**DATA TO USE**
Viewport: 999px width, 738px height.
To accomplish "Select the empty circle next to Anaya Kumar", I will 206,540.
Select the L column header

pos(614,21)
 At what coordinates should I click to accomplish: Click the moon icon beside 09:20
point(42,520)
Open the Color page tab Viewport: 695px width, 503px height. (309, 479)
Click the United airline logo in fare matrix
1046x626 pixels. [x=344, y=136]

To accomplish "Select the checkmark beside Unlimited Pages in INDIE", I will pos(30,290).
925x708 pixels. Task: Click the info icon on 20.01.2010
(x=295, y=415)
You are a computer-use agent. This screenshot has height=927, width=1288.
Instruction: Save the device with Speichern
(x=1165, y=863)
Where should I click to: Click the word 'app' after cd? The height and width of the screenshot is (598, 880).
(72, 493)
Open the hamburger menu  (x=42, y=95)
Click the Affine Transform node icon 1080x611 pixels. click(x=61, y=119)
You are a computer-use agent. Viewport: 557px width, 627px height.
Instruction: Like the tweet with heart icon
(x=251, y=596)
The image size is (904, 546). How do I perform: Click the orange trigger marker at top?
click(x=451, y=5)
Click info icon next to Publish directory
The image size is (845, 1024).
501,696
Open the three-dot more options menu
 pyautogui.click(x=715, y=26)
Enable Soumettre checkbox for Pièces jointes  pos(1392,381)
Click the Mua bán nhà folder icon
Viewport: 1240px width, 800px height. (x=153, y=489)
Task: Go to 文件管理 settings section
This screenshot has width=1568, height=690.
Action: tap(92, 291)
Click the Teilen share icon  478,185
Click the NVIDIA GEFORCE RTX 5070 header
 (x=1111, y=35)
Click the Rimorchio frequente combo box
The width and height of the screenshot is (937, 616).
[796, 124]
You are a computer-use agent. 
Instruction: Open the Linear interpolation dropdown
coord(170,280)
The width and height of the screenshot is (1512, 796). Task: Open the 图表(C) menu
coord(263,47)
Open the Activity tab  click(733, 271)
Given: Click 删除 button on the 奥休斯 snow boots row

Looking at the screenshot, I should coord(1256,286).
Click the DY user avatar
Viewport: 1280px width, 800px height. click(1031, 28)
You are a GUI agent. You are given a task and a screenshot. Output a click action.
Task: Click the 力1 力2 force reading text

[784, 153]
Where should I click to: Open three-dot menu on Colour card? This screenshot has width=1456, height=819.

**AIM**
Pull out every line of the material above that contains the word "with" and copy each of those lines in full.

**TASK RESPONSE**
Instruction: Save the device with Speichern
Instruction: Like the tweet with heart icon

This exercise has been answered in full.